When a lump under the chin is caused by a cancerous tumor, there are a number of treatments available. Your doctor might suggest chemotherapy, radiation, or surgery to remove the lump. The treatment depends on a number of factors, including your current health, the type of cancer, and its stage. Your doctor will help you understand which treatment is right for you.

Cysts and benign tumors

Other growths aren’t cancerous. These include cysts — sacs filled with fluid, or other matter — and benign (noncancerous) tumors. Benign tumors develop when cells start to divide at an abnormal rate. Unlike malignant (cancerous) tumors, they can’t invade neighboring tissues or spread to other parts of the body.
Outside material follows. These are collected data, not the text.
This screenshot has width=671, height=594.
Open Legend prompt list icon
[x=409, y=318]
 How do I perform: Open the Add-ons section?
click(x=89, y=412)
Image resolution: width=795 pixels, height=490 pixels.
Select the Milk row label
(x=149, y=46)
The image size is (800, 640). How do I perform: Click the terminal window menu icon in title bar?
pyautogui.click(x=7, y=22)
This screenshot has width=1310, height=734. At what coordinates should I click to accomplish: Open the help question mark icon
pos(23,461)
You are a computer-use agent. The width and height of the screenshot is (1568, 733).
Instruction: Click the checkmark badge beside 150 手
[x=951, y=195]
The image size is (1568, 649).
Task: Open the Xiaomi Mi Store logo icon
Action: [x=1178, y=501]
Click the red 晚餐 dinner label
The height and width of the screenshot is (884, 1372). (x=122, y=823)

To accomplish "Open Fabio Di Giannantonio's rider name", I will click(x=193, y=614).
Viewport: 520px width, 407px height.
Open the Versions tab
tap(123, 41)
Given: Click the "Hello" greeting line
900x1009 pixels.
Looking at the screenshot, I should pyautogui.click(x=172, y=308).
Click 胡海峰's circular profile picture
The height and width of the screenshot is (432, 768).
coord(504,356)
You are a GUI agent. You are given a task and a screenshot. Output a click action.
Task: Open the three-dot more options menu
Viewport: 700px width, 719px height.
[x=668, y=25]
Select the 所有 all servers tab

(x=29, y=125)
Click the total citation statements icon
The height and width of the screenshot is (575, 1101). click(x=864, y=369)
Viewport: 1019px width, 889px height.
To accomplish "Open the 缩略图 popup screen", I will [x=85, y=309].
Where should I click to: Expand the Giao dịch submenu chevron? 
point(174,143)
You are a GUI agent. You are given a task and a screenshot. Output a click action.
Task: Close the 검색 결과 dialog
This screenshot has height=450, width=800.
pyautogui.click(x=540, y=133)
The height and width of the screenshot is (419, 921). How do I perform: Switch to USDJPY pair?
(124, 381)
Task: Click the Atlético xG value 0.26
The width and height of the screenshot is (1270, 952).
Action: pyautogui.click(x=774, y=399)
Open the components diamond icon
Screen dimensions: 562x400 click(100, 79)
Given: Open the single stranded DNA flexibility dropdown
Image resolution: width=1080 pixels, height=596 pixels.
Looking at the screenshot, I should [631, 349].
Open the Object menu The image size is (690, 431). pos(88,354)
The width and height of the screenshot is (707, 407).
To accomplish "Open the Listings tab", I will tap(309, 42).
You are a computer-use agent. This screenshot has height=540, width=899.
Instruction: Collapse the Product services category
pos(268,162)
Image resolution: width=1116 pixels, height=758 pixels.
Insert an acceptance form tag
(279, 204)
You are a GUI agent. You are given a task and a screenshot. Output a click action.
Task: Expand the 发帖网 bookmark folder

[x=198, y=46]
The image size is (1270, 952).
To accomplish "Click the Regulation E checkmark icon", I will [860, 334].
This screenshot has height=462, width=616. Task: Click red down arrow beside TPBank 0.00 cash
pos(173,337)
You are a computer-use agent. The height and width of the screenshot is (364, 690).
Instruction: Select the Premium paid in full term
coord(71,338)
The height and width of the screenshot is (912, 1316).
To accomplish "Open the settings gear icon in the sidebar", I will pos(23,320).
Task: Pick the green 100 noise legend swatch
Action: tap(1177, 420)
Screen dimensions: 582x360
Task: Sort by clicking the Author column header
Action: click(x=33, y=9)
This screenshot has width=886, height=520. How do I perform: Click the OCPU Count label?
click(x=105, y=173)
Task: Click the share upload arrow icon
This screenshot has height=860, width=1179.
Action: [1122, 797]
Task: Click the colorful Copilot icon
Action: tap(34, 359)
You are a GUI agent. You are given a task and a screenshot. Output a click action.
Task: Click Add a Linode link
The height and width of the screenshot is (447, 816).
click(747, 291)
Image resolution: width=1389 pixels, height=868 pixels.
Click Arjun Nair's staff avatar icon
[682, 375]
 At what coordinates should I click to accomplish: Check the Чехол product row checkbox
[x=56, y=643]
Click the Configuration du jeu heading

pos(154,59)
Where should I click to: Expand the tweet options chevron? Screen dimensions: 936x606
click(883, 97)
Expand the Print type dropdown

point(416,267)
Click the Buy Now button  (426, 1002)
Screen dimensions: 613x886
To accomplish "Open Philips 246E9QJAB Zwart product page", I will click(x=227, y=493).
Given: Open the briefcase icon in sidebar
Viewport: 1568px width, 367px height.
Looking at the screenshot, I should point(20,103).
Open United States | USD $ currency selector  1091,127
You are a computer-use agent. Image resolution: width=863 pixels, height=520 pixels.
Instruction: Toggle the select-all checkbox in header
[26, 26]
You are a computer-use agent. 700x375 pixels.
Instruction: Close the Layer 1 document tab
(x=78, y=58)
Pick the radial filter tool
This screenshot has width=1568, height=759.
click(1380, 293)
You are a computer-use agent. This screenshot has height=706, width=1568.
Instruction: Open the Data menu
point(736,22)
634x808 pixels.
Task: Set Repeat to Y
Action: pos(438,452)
Some types of cysts and benign tumors that can cause a lump to form under the chin include:

  • epidermoid (sebaceous) cysts
  • fibromas
  • lipomas

Sebaceous cysts, lipomas, and fibromas can be either soft or firm.

Most cysts and benign tumors aren’t usually painful. They may cause discomfort, though. When a cyst or tumor grows, it can put pressure on nearby structures.

Many cysts and benign tumors don’t have related symptoms. However, if the cyst or benign tumor is close to the surface of the skin, it can become irritated, inflamed, or infected.

Other causes

A number of other health conditions can lead to the formation of a lump under the chin. These include:

  • salivary duct stones
  • acne
  • food allergies
  • goiters
  • an injury
  • hematoma
  • insect stings or bites
  • broken bones
  • a fractured jaw
  • certain medications

In these cases, symptoms and treatment depend on the source of the lump.